___ Material provided ___

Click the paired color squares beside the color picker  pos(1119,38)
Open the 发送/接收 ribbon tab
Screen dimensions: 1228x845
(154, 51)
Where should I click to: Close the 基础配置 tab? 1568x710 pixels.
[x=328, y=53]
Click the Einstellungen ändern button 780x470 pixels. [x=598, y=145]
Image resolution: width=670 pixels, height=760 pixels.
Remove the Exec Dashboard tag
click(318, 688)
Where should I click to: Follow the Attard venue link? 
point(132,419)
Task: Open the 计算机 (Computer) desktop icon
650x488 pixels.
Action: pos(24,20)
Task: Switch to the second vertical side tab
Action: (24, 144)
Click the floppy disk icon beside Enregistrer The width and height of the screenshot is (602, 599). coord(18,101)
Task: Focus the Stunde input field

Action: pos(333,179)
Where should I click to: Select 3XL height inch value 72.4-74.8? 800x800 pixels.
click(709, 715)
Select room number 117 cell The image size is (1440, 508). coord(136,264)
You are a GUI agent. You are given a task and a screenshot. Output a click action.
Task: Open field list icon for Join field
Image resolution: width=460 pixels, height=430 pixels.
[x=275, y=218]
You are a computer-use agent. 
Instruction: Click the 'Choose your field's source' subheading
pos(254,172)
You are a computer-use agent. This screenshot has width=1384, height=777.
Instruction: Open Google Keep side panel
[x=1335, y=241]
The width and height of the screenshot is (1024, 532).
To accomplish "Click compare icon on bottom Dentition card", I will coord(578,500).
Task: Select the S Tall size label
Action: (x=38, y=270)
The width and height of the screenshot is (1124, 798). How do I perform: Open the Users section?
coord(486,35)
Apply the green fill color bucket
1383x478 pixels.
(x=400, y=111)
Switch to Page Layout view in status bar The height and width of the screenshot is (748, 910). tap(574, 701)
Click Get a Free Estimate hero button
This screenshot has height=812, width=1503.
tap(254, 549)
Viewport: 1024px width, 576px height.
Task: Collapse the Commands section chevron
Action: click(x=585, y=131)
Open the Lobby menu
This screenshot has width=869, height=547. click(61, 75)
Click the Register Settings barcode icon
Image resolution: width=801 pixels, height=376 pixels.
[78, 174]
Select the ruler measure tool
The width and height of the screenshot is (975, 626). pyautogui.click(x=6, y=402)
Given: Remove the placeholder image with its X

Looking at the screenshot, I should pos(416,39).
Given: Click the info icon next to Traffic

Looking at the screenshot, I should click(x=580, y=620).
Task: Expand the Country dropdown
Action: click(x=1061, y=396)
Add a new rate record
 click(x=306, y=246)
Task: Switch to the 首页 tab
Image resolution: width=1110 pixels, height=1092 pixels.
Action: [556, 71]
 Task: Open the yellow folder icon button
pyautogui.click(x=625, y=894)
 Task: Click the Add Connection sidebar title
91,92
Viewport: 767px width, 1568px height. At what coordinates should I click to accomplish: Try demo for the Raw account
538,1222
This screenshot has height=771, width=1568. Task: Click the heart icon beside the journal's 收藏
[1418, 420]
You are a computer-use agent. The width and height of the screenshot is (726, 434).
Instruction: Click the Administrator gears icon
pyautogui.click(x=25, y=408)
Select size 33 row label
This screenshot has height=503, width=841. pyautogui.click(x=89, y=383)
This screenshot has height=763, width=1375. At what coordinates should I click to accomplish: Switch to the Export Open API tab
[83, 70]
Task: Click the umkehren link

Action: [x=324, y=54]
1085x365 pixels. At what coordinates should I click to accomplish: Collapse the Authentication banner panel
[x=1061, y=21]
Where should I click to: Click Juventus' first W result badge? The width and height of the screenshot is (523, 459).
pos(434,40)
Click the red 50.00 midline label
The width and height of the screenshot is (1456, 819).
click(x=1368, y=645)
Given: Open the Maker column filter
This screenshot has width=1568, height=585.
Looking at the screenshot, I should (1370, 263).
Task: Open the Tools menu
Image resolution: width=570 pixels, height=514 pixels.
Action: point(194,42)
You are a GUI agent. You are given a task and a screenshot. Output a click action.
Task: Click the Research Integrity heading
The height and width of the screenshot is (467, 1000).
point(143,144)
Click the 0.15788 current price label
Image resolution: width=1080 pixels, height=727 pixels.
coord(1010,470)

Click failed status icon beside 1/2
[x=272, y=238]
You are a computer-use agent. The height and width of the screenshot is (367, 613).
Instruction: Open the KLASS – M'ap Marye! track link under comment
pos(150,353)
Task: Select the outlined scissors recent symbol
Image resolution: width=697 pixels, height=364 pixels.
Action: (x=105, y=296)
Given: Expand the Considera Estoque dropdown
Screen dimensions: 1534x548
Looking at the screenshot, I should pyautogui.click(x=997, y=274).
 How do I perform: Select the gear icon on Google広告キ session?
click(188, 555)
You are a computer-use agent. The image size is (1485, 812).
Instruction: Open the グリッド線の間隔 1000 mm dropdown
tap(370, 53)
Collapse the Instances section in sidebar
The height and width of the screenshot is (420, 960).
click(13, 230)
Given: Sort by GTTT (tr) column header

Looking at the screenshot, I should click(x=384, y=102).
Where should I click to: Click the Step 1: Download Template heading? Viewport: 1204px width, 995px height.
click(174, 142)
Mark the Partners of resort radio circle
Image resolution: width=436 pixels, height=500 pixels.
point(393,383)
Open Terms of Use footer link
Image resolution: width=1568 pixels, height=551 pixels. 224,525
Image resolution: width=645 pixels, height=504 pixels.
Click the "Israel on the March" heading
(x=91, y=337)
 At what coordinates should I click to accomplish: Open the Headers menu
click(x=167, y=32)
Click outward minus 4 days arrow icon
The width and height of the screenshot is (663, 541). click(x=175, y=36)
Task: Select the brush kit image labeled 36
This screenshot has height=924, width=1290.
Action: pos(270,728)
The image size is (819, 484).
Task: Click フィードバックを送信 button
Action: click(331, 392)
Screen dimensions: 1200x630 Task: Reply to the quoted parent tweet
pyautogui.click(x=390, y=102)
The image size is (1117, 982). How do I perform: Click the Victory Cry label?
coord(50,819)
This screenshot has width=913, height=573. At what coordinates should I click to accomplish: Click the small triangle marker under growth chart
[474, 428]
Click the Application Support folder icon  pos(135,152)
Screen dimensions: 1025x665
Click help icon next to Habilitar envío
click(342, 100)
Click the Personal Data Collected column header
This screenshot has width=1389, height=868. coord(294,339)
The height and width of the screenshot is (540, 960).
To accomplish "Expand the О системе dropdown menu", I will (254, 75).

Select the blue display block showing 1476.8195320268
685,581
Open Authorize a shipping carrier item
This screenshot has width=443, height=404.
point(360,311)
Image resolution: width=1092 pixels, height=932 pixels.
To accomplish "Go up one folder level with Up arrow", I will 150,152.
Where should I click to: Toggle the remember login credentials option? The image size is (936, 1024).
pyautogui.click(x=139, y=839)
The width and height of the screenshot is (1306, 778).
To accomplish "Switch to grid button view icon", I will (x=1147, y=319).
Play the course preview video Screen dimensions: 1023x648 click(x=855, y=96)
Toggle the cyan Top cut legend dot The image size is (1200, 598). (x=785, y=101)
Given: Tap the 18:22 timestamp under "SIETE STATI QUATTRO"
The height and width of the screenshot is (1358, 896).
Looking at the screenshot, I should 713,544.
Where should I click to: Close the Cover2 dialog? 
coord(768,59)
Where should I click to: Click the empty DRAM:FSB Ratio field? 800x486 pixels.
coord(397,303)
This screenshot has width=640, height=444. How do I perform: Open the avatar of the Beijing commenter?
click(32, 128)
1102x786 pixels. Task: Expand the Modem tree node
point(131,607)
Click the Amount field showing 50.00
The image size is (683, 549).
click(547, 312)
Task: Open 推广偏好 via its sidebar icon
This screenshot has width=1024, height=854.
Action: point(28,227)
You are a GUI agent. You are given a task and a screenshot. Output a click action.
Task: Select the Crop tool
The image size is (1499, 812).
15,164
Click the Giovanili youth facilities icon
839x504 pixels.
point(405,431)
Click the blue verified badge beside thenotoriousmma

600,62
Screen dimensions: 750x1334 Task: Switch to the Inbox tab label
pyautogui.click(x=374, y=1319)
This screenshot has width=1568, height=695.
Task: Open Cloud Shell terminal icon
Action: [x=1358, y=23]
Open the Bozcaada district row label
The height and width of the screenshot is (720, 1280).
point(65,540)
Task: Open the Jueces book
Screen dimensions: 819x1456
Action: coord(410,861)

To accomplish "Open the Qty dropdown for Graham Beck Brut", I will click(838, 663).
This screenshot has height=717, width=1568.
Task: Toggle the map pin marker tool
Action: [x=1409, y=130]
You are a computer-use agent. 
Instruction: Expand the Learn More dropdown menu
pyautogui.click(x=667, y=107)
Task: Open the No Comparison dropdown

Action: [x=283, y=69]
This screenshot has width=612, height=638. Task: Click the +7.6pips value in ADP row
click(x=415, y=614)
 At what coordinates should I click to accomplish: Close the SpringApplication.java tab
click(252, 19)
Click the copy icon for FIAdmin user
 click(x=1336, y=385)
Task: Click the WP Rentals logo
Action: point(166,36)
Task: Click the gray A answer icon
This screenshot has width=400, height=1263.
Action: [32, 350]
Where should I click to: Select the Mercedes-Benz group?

___

(Action item): Your answer must be the line holding "Task: Open the No Comparison dropdown" plus every later line to the end of the records, copied exactly.

(Finished exercise):
Task: Open the No Comparison dropdown

Action: [x=283, y=69]
This screenshot has width=612, height=638. Task: Click the +7.6pips value in ADP row
click(x=415, y=614)
 At what coordinates should I click to accomplish: Close the SpringApplication.java tab
click(252, 19)
Click the copy icon for FIAdmin user
 click(x=1336, y=385)
Task: Click the WP Rentals logo
Action: point(166,36)
Task: Click the gray A answer icon
This screenshot has width=400, height=1263.
Action: [32, 350]
Where should I click to: Select the Mercedes-Benz group?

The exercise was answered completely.